Let's make all the name characters lowercase:


In [None]:
titanic["Name"].str.lower()

To make each of the strings in the `Name` column lowercase, select the `Name` column, add the `str` accessor and apply the `lower` method. As such, each of the strings is converted element-wise.

Similar to datetime objects in the time series tutorial, having a `dt` accessor, a number of specialized string methods are available when using the `str` accessor. These methods have in general matching names with the equivalent built-in string methods for single elements, but are applied element-wise (remember element-wise calculations?) on each of the values of the columns.

> ❓ **Create a new column `Surname`** that contains the surname of the passengers by extracting the part before the comma.


In [None]:
titanic["Name"].str.split(",")

Using the `Series.str.split()` method, each of the values is returned as a list of 2 elements. 
* The *first element* is the part before the comma
* The *second element* is the part after the comma.

In [None]:
titanic["Surname"] = titanic["Name"].str.split(",").str.get(0)

In [None]:
titanic["Surname"]

As we are only interested in the first part representing the surname (element 0), we can again use the str accessor and apply `Series.str.get()` to extract the relevant part. Indeed, these string functions can be concatenated to combine multiple functions at once!

More information on extracting parts of strings is available in the user guide section on splitting and replacing strings.<br>

https://pandas.pydata.org/docs/user_guide/text.html#text-split

#### Extract the passenger data about the countesses on board of the Titanic.

In [None]:
titanic["Name"].str.contains("Countess")

In [None]:
titanic[titanic["Name"].str.contains("Countess")]

The string method `Series.str.contains()` checks for each of the values in the column `Name` if the string contains the word 'Countess' and returns for each of the values `True` (Countess is part of the name) or `False` (Countess is not part of the name). This output can be used to subselect the data using conditional (boolean) indexing introduced in the subsetting of data tutorial. As there was only one countess on the Titanic, we get one row as a result.

> #### **ℹ️ Note**  
> More powerful extractions on strings are supported, as the `Series.str.contains()` and `Series.str.extract()` methods accept [regular expressions](#), but out of scope of this tutorial.

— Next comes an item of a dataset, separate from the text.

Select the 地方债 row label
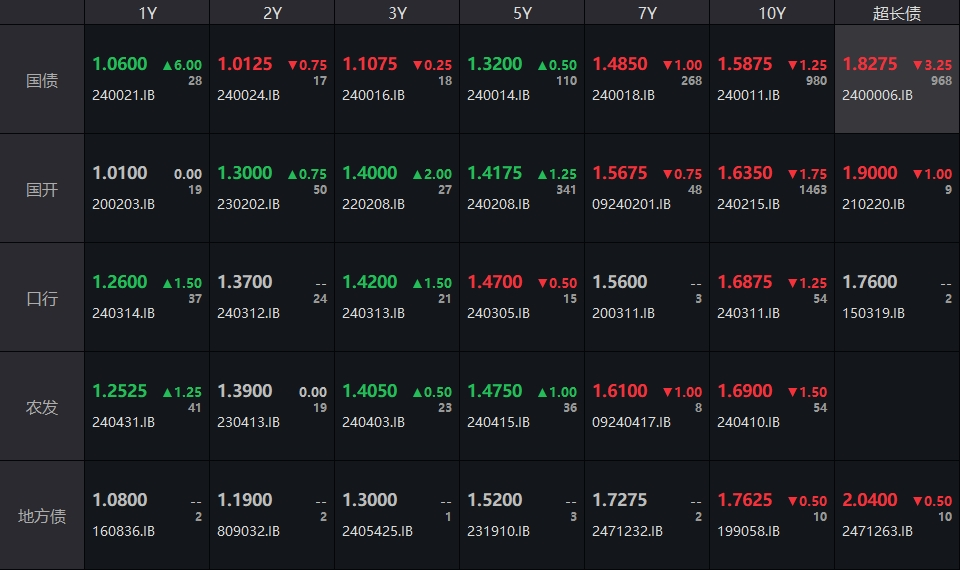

More information on extracting parts of strings is available in the user guide section on regular expressions. <br>
https://docs.python.org/3/library/re.html 

> ❓ **Which passenger of the Titanic has the longest name?**


In [None]:
titanic["Name"].str.len()

* To get the longest name, we first have to get the lengths of each of the names in the `Name` column.
* By using pandas string methods, the `Series.str.len()` function is applied to each of the names individually, element-wise.

Next, we need to get the corresponding location, preferably the index label, in the table for which the name length is the largest. 
* The `idxmax()` method does exactly that. 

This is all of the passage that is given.